(Data extracted from a collection)
______

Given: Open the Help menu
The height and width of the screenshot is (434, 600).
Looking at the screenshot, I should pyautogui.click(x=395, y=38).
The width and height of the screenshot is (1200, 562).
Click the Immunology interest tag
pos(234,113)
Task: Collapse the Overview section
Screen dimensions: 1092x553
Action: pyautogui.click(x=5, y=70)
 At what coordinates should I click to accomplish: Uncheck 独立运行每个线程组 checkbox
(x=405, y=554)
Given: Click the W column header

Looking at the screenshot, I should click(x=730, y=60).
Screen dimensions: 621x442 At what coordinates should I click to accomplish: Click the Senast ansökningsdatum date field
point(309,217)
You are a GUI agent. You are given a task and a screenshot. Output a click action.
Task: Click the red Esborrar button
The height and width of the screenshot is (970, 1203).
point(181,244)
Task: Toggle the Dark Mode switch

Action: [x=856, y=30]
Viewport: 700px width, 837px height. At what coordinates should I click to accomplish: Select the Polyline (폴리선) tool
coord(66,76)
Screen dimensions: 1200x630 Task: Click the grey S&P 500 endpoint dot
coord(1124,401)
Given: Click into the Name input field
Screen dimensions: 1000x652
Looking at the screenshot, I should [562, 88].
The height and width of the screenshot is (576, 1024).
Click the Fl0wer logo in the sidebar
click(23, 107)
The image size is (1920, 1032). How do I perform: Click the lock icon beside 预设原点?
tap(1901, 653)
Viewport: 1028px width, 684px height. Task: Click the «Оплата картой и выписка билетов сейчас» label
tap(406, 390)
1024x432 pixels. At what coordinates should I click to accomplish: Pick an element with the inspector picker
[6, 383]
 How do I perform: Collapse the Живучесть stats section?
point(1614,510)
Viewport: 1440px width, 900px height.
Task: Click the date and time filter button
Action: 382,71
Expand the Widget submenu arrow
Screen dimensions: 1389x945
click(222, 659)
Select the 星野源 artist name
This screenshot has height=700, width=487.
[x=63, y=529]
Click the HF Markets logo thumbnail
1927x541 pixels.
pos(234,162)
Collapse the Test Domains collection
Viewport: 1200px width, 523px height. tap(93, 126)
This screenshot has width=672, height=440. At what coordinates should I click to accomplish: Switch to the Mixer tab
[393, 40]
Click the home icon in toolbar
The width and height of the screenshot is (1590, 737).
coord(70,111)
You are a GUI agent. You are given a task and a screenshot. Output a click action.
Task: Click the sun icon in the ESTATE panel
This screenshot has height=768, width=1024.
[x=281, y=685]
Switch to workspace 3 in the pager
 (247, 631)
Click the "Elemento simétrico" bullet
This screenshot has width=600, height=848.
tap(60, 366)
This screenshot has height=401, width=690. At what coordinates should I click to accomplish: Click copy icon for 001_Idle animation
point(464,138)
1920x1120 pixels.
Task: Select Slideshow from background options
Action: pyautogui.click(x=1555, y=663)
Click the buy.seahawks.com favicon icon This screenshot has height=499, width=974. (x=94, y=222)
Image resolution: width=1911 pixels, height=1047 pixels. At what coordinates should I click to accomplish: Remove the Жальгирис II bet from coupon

______

[Task brief] Your answer should hold exactly the lines from the one containing "Switch to workspace 3 in the pager" to the last line of the data, both included, and no others.

[Solution]
Switch to workspace 3 in the pager
 (247, 631)
Click the "Elemento simétrico" bullet
This screenshot has width=600, height=848.
tap(60, 366)
This screenshot has height=401, width=690. At what coordinates should I click to accomplish: Click copy icon for 001_Idle animation
point(464,138)
1920x1120 pixels.
Task: Select Slideshow from background options
Action: pyautogui.click(x=1555, y=663)
Click the buy.seahawks.com favicon icon This screenshot has height=499, width=974. (x=94, y=222)
Image resolution: width=1911 pixels, height=1047 pixels. At what coordinates should I click to accomplish: Remove the Жальгирис II bet from coupon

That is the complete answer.